Emmanuele Matino (born 7 October 1998) is an Italian football player. He plays for  club Bari on loan from Potenza.

Club career

Serie D and Latina
He started his career at the age of 16 with Serie D club Puteolana. In August 2015, he joined Latina and was assigned to their Under-19 team, only making one bench appearance in Serie B before being sent on loan to another Serie D club Nocerina in January 2017. At the end of 2016–17 season, his parent club Latina went bankrupt, and he stayed in Nocerina on a permanent basis, spending another season in the Serie D.

Parma
On 6 July 2018, he signed a three-year contract with Serie A club Parma.

Loan to Potenza
On 18 July 2018, he was loaned by Parma to Serie C club Potenza.

Data extract:
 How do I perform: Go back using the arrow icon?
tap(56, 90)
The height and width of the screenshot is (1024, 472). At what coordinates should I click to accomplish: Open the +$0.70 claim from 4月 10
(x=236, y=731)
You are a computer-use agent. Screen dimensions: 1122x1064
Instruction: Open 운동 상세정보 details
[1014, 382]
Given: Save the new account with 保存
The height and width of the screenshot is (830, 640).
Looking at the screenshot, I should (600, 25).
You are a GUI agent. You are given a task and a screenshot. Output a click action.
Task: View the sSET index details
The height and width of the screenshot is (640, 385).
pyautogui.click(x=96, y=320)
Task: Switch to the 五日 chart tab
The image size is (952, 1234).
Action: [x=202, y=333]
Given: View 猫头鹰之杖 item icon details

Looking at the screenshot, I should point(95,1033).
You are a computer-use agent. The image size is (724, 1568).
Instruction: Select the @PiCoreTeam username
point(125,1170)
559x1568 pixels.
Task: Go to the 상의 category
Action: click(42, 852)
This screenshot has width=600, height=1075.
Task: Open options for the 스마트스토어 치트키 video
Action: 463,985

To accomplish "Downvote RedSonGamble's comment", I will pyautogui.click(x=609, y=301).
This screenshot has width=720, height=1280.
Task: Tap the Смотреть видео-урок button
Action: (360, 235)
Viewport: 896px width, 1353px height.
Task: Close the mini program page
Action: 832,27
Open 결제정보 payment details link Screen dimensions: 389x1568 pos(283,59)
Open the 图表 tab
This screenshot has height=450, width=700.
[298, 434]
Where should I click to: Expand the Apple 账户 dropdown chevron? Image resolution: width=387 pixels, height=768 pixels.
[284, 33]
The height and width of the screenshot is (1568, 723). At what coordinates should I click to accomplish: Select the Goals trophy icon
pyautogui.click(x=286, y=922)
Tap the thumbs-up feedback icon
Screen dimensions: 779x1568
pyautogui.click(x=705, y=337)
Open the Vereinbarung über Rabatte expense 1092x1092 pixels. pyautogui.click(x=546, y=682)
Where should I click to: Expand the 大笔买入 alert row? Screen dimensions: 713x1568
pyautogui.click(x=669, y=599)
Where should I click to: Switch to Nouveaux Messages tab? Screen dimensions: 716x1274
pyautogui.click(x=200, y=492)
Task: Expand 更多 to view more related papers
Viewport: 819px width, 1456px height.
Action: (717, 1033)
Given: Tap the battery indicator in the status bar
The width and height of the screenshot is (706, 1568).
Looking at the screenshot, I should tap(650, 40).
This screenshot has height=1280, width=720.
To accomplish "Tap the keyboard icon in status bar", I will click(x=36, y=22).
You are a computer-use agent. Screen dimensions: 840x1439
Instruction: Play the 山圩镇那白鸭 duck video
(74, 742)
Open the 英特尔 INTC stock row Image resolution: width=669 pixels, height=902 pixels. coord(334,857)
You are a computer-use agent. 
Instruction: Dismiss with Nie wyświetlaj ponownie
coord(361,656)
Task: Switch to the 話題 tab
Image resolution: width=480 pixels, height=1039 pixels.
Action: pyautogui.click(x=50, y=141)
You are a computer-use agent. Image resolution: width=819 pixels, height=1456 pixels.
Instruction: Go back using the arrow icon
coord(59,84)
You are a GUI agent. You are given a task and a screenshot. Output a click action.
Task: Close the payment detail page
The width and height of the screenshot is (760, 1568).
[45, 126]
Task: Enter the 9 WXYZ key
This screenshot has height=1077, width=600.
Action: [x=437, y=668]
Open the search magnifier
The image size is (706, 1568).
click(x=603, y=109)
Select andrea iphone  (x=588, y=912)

Tasks:
a) List every football club named in the Emmanuele Matino biography.
b) According to the Emmanuele Matino biography, how long was the contract he signed with Parma on 6 July 2018?

Solutions to the tasks:
a) Bari, Potenza, Puteolana, Latina, Nocerina, Parma

b) Three years.